The 9th Circuit Court of Appeals recently ruled in favor of a software company hit with a copyright infringement suit filed by its founder over the company's continued use of software integral to its business. The holding in the case, Johnson v. Storix, Inc., should be of particular interest to startups and their investors who might be concerned about whether transfers of founders' early-stage works of authorship were effective-in other words, who owns the company's copyrights?
Background of the Case
The plaintiff, Anthony Johnson, developed and marketed the company's software sometime around 1999, and then formed the company Storix, Inc. in 2003. Johnson never executed a "proper" copyright assignment document transferring his copyright in the software to the newly-formed corporation. Typically, at the time of formation, startups require all founders and employees to transfer any copyrights, patents, or other intellectual property they have created to the company via assignments or work made for hire agreements.

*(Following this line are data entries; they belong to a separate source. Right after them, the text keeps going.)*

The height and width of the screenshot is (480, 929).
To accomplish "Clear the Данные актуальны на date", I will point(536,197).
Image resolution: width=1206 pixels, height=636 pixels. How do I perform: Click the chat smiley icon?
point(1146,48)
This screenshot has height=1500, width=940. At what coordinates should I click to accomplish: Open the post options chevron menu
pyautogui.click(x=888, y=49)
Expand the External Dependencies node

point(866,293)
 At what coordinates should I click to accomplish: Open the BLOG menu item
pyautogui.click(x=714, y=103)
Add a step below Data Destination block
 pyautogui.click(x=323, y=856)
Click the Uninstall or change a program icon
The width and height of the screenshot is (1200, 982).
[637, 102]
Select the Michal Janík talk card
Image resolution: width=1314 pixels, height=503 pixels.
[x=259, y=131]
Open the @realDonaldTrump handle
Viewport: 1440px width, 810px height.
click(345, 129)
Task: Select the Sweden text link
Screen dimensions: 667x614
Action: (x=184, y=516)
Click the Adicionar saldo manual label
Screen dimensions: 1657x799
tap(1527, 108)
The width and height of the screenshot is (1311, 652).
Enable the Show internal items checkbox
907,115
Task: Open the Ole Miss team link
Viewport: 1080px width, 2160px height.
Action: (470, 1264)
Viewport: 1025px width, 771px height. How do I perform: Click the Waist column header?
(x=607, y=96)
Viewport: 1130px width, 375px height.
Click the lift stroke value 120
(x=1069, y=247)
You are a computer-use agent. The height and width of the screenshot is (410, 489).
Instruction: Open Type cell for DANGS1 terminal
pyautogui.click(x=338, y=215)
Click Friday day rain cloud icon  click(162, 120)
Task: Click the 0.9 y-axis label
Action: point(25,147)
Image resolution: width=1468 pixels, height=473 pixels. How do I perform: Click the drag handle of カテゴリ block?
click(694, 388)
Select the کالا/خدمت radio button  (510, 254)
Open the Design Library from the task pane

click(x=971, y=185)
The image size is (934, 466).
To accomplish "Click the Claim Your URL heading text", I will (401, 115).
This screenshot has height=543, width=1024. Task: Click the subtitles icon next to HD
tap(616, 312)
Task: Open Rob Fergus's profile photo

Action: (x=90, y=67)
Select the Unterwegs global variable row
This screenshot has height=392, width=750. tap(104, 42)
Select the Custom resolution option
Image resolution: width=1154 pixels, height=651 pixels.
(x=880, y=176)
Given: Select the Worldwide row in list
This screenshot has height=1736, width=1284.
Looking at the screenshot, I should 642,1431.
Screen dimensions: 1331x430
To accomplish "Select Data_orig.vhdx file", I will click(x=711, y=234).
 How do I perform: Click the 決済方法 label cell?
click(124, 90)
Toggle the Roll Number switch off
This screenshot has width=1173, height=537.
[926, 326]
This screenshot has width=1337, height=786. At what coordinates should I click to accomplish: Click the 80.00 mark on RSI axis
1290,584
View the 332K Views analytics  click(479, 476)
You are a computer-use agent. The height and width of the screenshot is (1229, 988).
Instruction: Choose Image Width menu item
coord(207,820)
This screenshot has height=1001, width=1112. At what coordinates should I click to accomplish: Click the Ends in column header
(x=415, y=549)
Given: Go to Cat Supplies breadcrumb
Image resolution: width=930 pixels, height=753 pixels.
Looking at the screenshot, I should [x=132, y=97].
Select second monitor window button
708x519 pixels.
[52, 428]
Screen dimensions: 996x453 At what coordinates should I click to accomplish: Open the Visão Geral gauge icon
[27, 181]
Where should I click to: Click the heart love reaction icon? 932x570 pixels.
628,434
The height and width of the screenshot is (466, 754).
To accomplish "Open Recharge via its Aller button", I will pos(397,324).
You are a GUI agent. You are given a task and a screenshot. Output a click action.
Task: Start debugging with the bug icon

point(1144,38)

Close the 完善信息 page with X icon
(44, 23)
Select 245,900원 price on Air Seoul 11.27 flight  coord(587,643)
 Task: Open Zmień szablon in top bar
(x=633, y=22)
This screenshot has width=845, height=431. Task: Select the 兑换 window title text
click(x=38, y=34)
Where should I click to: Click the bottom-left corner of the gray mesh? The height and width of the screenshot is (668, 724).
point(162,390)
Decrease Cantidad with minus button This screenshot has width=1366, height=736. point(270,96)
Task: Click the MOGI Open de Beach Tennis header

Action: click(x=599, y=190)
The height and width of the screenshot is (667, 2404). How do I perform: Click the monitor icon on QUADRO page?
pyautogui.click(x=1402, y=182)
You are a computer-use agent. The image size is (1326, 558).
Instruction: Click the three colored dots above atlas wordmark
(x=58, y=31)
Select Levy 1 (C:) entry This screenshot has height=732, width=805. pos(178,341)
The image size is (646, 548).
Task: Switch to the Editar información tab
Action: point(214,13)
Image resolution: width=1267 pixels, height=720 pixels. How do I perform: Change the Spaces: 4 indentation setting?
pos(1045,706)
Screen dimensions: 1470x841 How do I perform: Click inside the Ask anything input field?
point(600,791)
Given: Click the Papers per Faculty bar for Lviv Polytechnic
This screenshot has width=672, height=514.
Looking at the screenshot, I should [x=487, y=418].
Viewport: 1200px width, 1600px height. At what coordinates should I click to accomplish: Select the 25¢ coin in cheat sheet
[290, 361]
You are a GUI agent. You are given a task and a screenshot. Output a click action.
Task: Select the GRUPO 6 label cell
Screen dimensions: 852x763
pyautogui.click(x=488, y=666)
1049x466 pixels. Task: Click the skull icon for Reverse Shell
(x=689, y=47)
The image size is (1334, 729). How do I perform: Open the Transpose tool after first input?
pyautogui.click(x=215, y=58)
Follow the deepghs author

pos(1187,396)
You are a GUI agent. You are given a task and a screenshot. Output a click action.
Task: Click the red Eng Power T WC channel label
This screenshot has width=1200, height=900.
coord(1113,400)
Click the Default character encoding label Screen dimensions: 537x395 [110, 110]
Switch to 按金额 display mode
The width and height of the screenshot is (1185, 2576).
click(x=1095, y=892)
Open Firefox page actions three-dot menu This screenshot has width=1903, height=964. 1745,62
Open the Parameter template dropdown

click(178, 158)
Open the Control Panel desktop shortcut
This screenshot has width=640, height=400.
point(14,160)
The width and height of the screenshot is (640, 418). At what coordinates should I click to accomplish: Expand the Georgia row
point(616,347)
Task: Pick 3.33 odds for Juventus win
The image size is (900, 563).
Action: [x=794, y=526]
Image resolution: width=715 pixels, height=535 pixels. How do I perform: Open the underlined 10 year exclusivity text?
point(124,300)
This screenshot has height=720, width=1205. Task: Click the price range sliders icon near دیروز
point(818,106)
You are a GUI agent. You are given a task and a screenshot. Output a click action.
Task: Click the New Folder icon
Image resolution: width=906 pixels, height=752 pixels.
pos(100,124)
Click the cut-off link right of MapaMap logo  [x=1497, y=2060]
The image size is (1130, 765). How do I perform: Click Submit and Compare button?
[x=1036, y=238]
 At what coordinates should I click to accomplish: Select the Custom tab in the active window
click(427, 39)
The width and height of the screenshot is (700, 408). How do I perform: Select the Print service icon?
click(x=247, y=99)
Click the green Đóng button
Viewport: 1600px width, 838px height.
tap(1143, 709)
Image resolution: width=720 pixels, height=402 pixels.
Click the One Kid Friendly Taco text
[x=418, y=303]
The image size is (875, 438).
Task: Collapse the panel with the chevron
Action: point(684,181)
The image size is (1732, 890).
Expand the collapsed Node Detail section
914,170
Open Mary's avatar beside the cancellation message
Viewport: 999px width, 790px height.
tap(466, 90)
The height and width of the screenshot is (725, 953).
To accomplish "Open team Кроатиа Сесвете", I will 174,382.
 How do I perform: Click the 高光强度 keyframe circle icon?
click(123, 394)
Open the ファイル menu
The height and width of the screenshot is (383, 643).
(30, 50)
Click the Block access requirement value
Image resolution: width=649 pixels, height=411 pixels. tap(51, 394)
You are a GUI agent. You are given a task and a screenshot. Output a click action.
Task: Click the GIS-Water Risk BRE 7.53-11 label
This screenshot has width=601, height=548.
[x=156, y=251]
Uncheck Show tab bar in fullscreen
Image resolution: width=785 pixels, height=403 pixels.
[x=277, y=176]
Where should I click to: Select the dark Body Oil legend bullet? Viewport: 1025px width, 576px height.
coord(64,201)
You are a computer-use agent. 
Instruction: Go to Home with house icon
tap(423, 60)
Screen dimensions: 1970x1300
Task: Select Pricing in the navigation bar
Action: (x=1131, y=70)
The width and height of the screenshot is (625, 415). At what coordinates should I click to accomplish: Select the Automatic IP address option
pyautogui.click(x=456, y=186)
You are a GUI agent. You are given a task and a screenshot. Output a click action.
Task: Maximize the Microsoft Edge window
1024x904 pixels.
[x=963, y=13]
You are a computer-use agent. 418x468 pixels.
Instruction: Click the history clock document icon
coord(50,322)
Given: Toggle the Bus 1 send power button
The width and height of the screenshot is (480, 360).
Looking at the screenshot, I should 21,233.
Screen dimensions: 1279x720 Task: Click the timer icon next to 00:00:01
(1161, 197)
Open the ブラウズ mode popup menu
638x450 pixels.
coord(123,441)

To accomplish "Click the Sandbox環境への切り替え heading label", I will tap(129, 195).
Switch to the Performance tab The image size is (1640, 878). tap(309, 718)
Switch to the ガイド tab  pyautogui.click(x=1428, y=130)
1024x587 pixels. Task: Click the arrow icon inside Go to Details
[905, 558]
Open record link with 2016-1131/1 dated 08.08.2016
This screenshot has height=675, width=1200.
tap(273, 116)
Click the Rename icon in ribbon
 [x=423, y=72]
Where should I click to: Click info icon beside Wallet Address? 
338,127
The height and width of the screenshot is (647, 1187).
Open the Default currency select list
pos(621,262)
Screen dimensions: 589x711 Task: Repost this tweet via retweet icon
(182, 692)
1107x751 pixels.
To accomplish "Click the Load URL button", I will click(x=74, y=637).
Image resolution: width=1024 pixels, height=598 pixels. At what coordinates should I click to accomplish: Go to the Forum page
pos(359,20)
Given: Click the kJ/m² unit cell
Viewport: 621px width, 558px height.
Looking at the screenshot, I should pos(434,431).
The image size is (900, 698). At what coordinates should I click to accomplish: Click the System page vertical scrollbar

Johnson left the company in May 2014, and in August 2014 filed a copyright infringement suit based on Storix's continued, allegedly unlicensed use of the software. The district court denied his summary judgment motion and his motion for a new trial after losing.
Neither "Magic Words" Nor a "Magna Carta" Necessary, Says 9th Circuit
The premise of the plaintiff's argument was sound enough at first glance: absent a written copyright assignment, a transfer of a copyright is not valid. Under 17 U.S.C. § 204(a), “a transfer of copyright ownership...is not valid unless an instrument of conveyance, or a note or memorandum of the transfer is in writing and signed by the owner of the rights conveyed.”
However, the trial court and the appellate court both found that Johnson had indeed transferred the software copyright to the company. Both courts based this conclusion on a 2004 Annual Report that Johnson signed in which he personally stated that “all assets from Storix Software were transferred to Storix Inc., as of its incorporation as of February 24, 2003.”
The 9th Circuit found that the Annual Report satisfied §204(a)'s writing requirement "as a “note or memorandum” because it was signed by Johnson and memorialized a transfer of assets," despite that fact that the words "copyright" or "software" were never used in the report. The court noted that a writing evidencing transfer "does not require any “magic words . . . Rather, the parties’ intent as evidenced by the writing must demonstrate a transfer of the copyright.” Further, the court stated the writing does not “have to be the Magna Carta; a one-line pro forma statement will do.”
The lesson learned from this case is that failure to execute a simple, written copyright assignment at the time of business formation leaves the door open for founders or employees to dispute a company's ownership of copyrights, thus potentially exposing the company to expensive and resource-draining litigation.